1. In “ bail-trover ” a deputy sheriff in whose hands the process has been placed for execution is bound either to seize the property sued for or to arrest the defendant and imprison him until the property is produced or a bond is given for its forthcoming. Where he fails, without good excuse, to perform either one of these statutory requirements, he is liable for the eventual condemnation money recovered in the trover suit; and when sued on his official bond by the plaintiff in the trover suit he can not successfully defend by showing that he made personal service on the defendant or took a bond from the defendant to attend court, or that he did not arrest the defendant or require him to give a forthcoming bond because the property sued for was not in the defendant’s possession and he could not produce it. Civil Code (1910), § 5151; Snell v. Mayo, 62 Ga. 744; DeLongchamp v. Hicks, 25 Ga. 200.

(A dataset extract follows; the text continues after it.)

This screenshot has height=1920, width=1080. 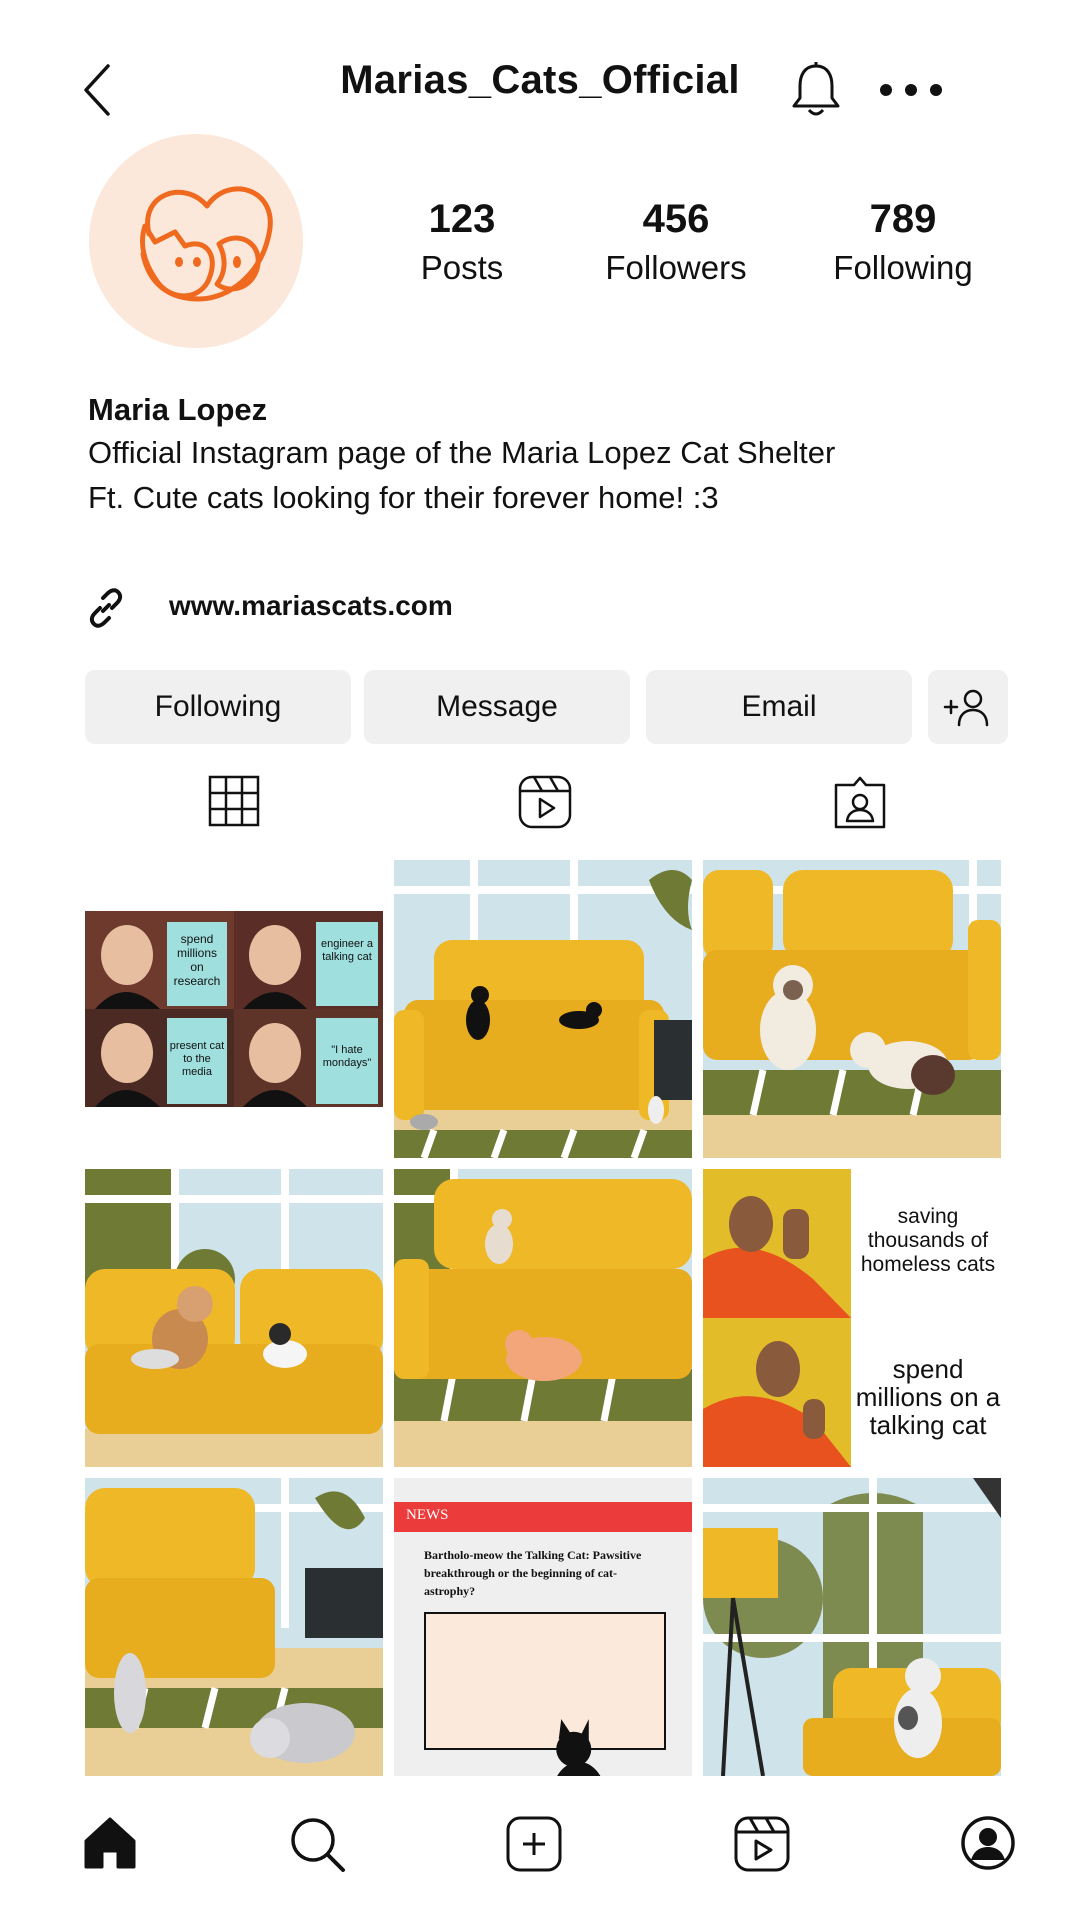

2. A deputy sheriff can be ruled or suit be brought on his official bond without making the sheriff a party. Civil Code (1910), § 4920; Varner v. Wooten, 38 Ga. 575.
3. It being manifest that the alleged newly discovered evidence could have been discovered before the trial, by the exercise of ordinary diligence either by the movant or his counsel, there was no error in overruling the ground of the motion for a new trial based on such evidence.
4. The verdict was demanded by the evidence and no error of law appears.
Judgment affirmed.
Jenkins, P. J., and Stephens, J., eonour.